The company is planning to idle its Phenol 3 plant at its Deer Park facility in Texas in mid-January 2018.
The plant has a phenol capacity of 240,000 tonnes/year, which represents about 40% of the company’s capacity, sources said.
“We are not worried about phenol,” a US buyer said. “Acetone is a different matter.”
Acetone is a byproduct of phenol, with phenol made in a roughly 2-to-1 ratio.
The lost phenol capacity is expected to significantly curb exports of US phenol into Asia, rather than cutting into product available for domestic buyers.

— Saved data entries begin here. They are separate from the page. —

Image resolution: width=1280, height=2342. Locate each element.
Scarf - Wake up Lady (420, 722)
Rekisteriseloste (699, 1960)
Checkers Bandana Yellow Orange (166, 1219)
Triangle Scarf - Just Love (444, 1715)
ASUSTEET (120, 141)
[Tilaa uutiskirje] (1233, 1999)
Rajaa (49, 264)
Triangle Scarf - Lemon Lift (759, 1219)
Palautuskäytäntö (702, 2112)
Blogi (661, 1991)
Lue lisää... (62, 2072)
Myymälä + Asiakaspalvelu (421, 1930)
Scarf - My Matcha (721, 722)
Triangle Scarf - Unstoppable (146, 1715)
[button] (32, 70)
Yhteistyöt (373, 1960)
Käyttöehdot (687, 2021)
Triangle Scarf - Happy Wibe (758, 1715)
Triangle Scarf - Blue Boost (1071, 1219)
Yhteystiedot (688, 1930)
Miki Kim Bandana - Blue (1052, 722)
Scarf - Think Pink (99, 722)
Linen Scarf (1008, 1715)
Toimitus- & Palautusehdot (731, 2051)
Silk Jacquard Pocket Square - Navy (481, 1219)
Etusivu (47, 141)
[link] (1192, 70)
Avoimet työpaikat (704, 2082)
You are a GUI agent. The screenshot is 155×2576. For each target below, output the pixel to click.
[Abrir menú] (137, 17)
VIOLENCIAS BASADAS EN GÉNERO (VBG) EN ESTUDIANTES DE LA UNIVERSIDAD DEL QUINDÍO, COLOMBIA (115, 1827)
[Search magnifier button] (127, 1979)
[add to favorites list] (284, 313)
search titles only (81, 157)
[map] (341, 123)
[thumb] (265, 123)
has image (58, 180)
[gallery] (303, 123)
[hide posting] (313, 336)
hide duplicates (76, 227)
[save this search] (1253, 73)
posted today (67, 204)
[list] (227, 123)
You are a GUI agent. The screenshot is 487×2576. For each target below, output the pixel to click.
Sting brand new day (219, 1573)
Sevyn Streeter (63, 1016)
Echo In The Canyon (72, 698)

“Early in the year, phenol margins were at 3 cents/lb over benzene,” a market source said. “Now they’re at 3 cents/lb below. It’s not good business.”
Domestic US phenol production has been declining on several factors since 2010; increased imports of derivative products epoxy resins and polycarbonate (PC) driven by capacity expansions in Asia, phenolic resin producers using less phenol in formulations and stagnant economic growth in the US.
The loss of exports at attractive pricing further cut into the profitability of the US phenol sector, a major factor in Shell’s decision to idle capacity, sources said.
“It looks as though they’d rather sell the benzene and the refinery-grade propylene,” a market source said. “And there’s always a market for benzene in the US.”
Despite the loss of domestic phenol availability, sources said phenol buyers in the US are pushing for a reduction of adders above benzene for their 2018 phenol contracts.
Several US buyers said they expect adders to fall by 1-2 cents/lb ($22-44/tonne) or more in 2018 compared with 2017.
In the wake of the idling, market sources expect cumene to remain mostly balanced. Several sources said they expect Shell will be able to lower the operating rate at its 725,000 tonne/year cumene unit in Deer Park to meet its internal needs.
Sources said they don’t expect Shell to increase its efforts to sell merchant cumene, citing higher margins on benzene and RGP compared with cumene.
However, there has been talk that another major US cumene producer could also be facing cutbacks, allowing Shell to increase its merchant market share.